High in the Canadian Arctic, large tracts of tundra have given way to forests of spruce trees and bushes in response to a spike of warming temperatures nearly a century ago, according to a new study.


 These trees in the Canadian Arctic date to a period of warming in the early 20th century that allowed forest to encroach on tundra, says biologist Ryan Danby. The transition took place more quickly than researchers thought, suggesting that tundra could keep shrinking as temperatures continue to warm.

Photograph courtesy Ryan Danby

The transition took place more quickly than scientists thought, suggesting that tundra could keep shrinking as temperatures continue to warm.

“With the type of warming we are seeing now, the potential exists for real and rapid change,” said Ryan Danby, a biologist at the University of Alberta in Edmonton, Canada.

Danby and colleague David Hik made the findings by studying treeline, the transitional habitat where trees and bushes give way to tundra, a mixture of hardy shrubs, grasses, mosses, and lichens.

This transition zone is sensitive to temperature, Danby explained.

Danby and Hik used tree rings and other data to measure changes over the past 300 years in the density and altitude of treeline forests at six sites in the southwestern Yukon Territory (see Canada map).

“From 1700 to 1925 we saw no change at all at treeline. It was a very stagnant, very stable environment,” Danby said.

“And then all of a sudden during that second quarter of the 20th century it was like somebody just flipped on a switch and something happened in the system.”

In that 25-year period treeline shifted as much as 280 feet (85 meters) higher in elevation on warm, south-facing slopes, and tree density increased by as much as 65 percent on cooler, north-facing slopes.

These rapid changes pose challenges for caribou and other animals that depend on the tundra’s scrubby landscapes, Danby said.

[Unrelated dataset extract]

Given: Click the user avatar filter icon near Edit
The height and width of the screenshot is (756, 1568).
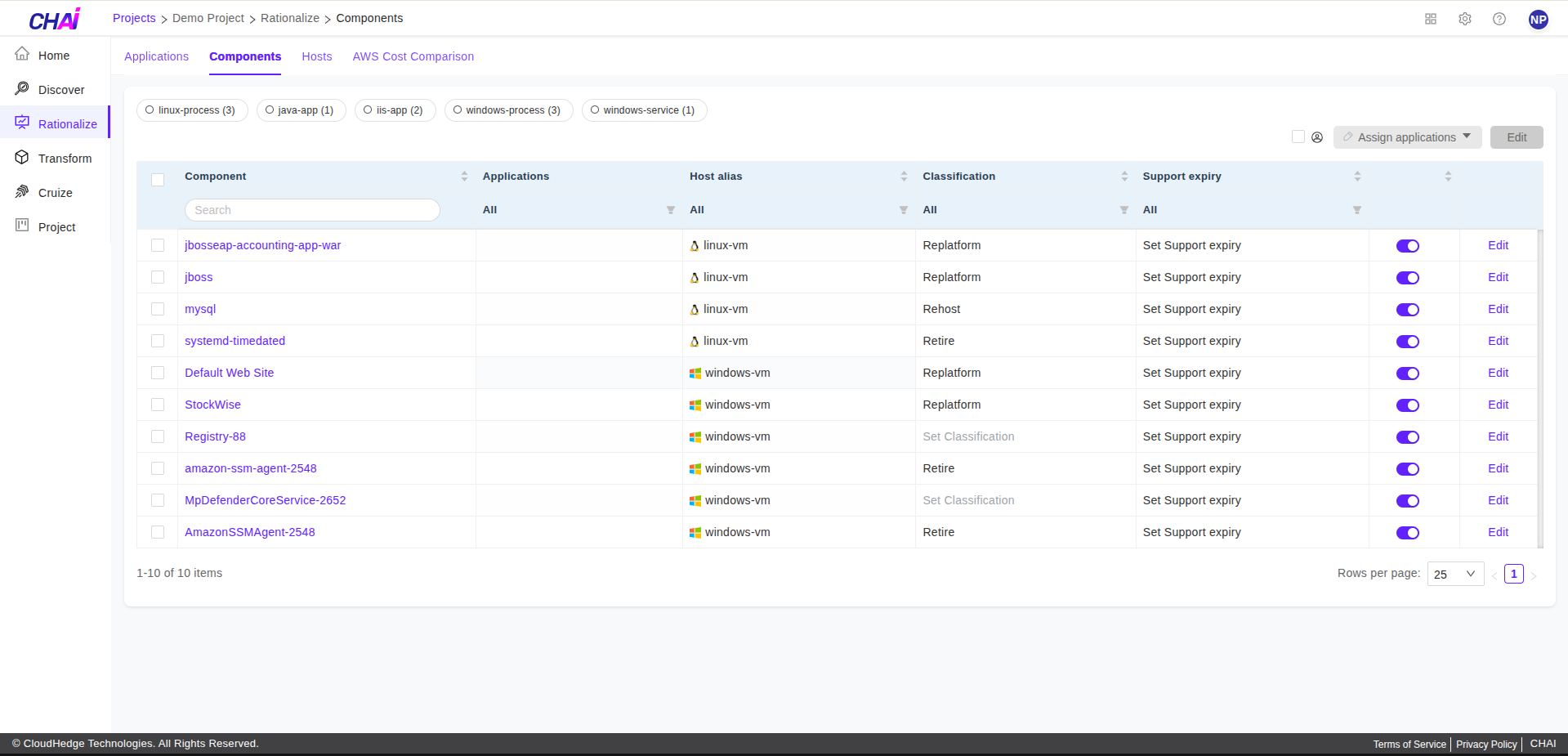Looking at the screenshot, I should [x=1316, y=137].
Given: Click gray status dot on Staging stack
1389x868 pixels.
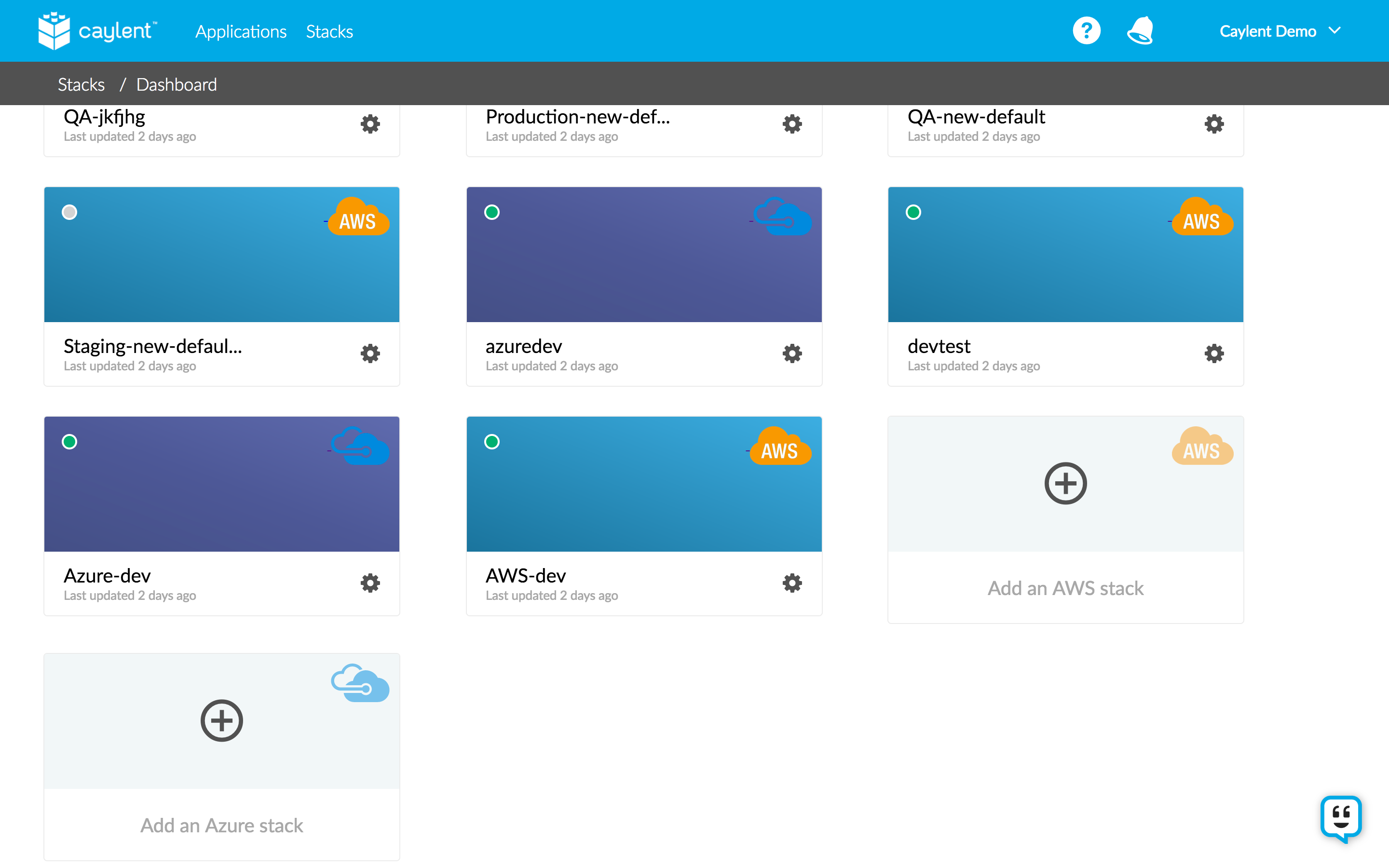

Danby and Hik report their findings in the March issue of the Journal of Ecology.

The sudden surge of forest cover took place from 1925 to 1950, a period of warming probably not caused by human-generated greenhouse gases, the researchers noted.

Instead the change corresponds with the peak of a well-documented warming trend that followed the Little Ice Age between the 14th and 19th centuries.

The trigger for the treeline change was a summer of high seed production followed by several years of warm temperatures that allowed the seeds to take root, grow, and survive, Danby said.

Such large seeding events typically follow dry, hot summers and are cyclical in nature, he noted.

“You need the seed source, but you also need subsequent climate warming for those seeds to grow and mature into trees. So indeed, it is a threshold point for the system,” he said.

According to Danby, scientists expected treeline to gradually inch forward as the harsh environment slowly adjusted to warmer temperatures.

“What our study shows is that that’s not necessarily the case. It can actually advance forward quite rapidly,” he said.

In addition, Danby said, current global warming is allowing the forest stands that took hold during the surge to grow even thicker.

“We had this initial advance from 1925 to 1950,” he said, “and then with this more recent bout of warming since about 1980, we see an infilling of these stands with seedlings and young saplings that are now coming up and resulting in a thicker, denser forest.”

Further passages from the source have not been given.